When I visited Treblinka in October 1998, my tour guide told
me that 130 of the stones have the names of the cities or towns
from which the victims were deported to the death camp. The guide told me that
many relatives of those who died here come to the symbolic cemetery
and are disappointed to find that their village is not named
on any of the stones.
According to a pamphlet which I purchased
at the Visitor's Center, "The great monument in Treblinka
is a homage of the Polish people to those ashes lie under the
concrete plates of the symbolic cemetery. It is one of the most
tragic monuments of martyrdom in Poland."
My tour guide informed me that the ashes
of the 800,000 people who were murdered here were dumped in this
area and are now hidden underneath the concrete of the symbolic
cemetery and by the grass and tiny flowers which cover the area.
One of the 17,000 symbolic stones represents
the city of Kielce in central Poland, where 42 Jews were killed
by a mob of Polish citizens in a pogrom on July 4, 1946, long
after the Nazi occupation had ended. Today Kielce is a modern
industrial city with a population of 210,000, located between
Warsaw and Krakow. In 1939, the Jewish population was around
25,000, although until the early 1800s, Jews were barred from
living in the city. After the 1946 pogrom, many of the 300,000
Polish Holocaust survivors fled Poland and settled in other countries.
In 1968 there was more violence against the Jews in Poland, and
almost all of the survivors were forced to leave.
Since my visit to Treblinka in 1998,
I have learned that some tour guides now tell visitors that the
number of 17,000 stones in the symbolic cemetery represents the
highest number of Jews that were gassed in a single day when
the camp was in operation. Others say that the number 17,000
represents the number of Jewish communities that were destroyed
in the Holocaust.
The photograph below shows the 26-foot
granite memorial stone, which was designed to resemble a tombstone.
It is located approximately on the spot where the gas chambers
once stood, according to my guide. This view was taken from the
front side of the memorial stone, and you can see some of the
stones of the symbolic cemetery behind it. The large crack down
the middle of the stone is part of the design. Note the votive
candles placed between the cracks and the flowers left at the
base.
Front of stone monument
at Treblinka symbolic graveyard
According to the pamphlet that I obtained
from the Visitor's Center, the Treblinka memorial site was built
between 1959 and 1963. In February 1960, the Warsaw Regional
Council selected the design of Polish sculptor Franciszek Duszenko
and Polish architect Adam Haupt for the memorial stone and the
Symbolic Cemetery.
According to the Council, the design
of the symbolic cemetery would create a field of jagged stones
that suggest a cemetery consisting of 17,000 stones with 700
of the stones inscribed with the names of the Jewish villages
and communities in Poland that were obliterated by the Holocaust.

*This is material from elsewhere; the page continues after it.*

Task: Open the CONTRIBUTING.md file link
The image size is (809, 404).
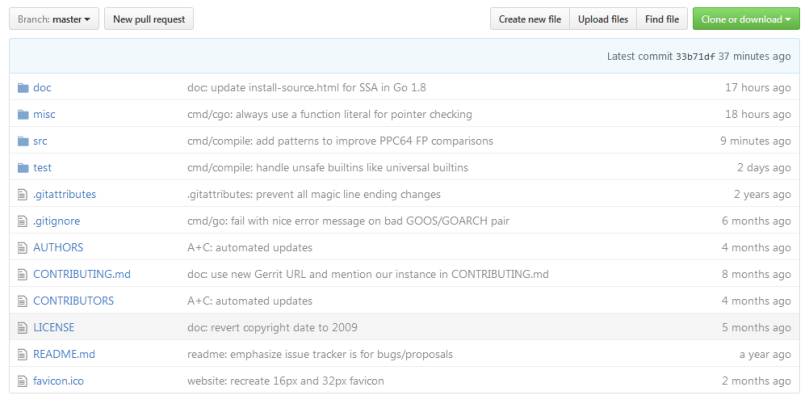Action: [82, 274]
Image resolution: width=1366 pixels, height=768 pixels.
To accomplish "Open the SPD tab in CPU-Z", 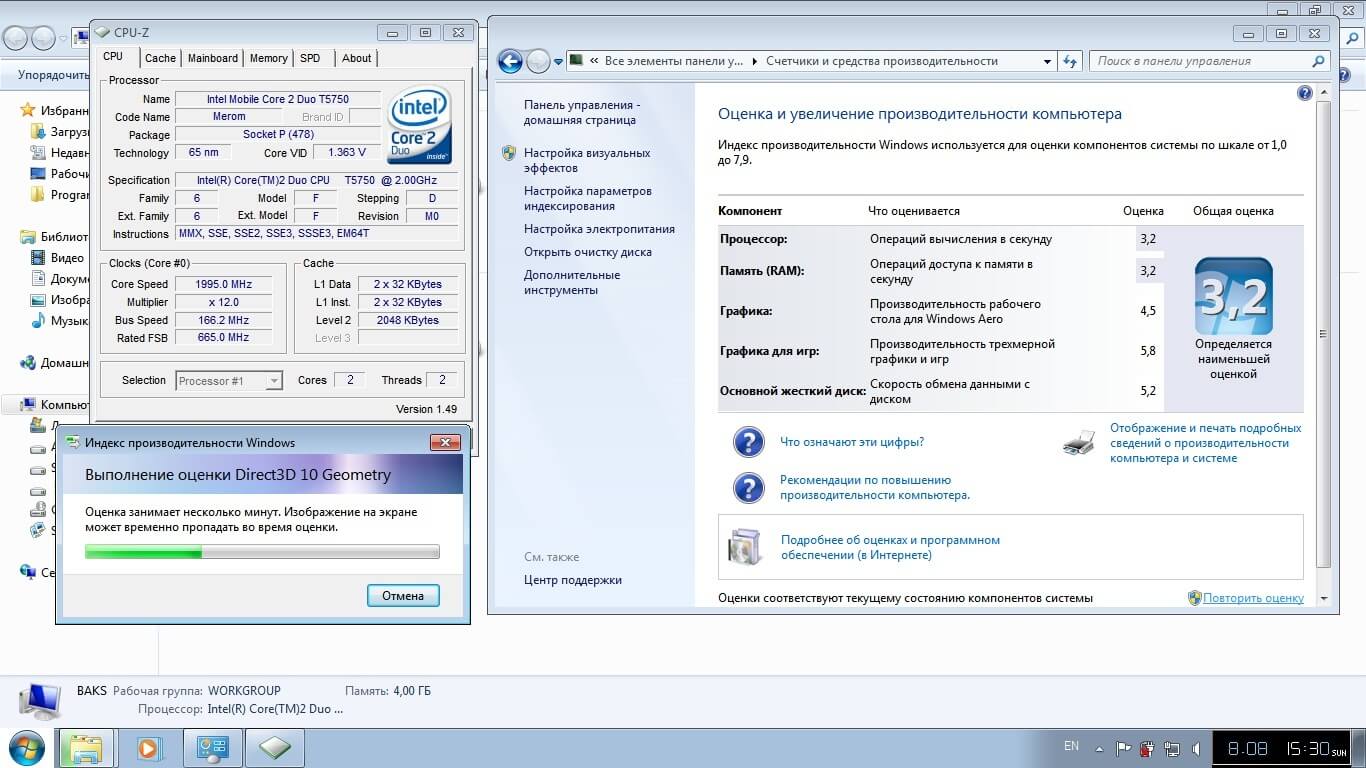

The photograph below shows the back side
of the memorial tombstone. When the death camp was in operation,
there was a narrow dirt path through a "tube" covered
with tree branches which led to the gas chamber building in this
spot. Notice the Menorah at the top of the tombstone.
Back side of stone
monument, surrounded by symbolic grave stones
Raul Hilberg wrote in his three-volume
book entitled "The Destruction of the European Jews"
that there were 700,000 bodies buried at Treblinka, and 50,000
bodies taken directly from the gas chambers and burned on pyres.
The photo below shows more stones under
a majestic tree in the back portion of the symbolic cemetery,
behind a simulated cremation pit, which is visible in the foreground.
Symbolic cemetery with
simulated burning pit in foreground
According to a map of the camp, the area on both sides of
the cremation pyre was where the 800,000 bodies were buried before
they were dug up and cremated.
The 800,000 bodies which had been previously
buried were dug up and then cremated on the orders of Reichsführer
Heinrich Himmler, after he visited the camp in 1943, according
to Martin Gilbert. This project required three months of intense
labor by 1,000 Jewish workers who were forced to perform this
grisly task in an attempt to destroy the evidence of mass murder
at Treblinka.
In the background of the picture below,
you can see four round containers where "eternal flames"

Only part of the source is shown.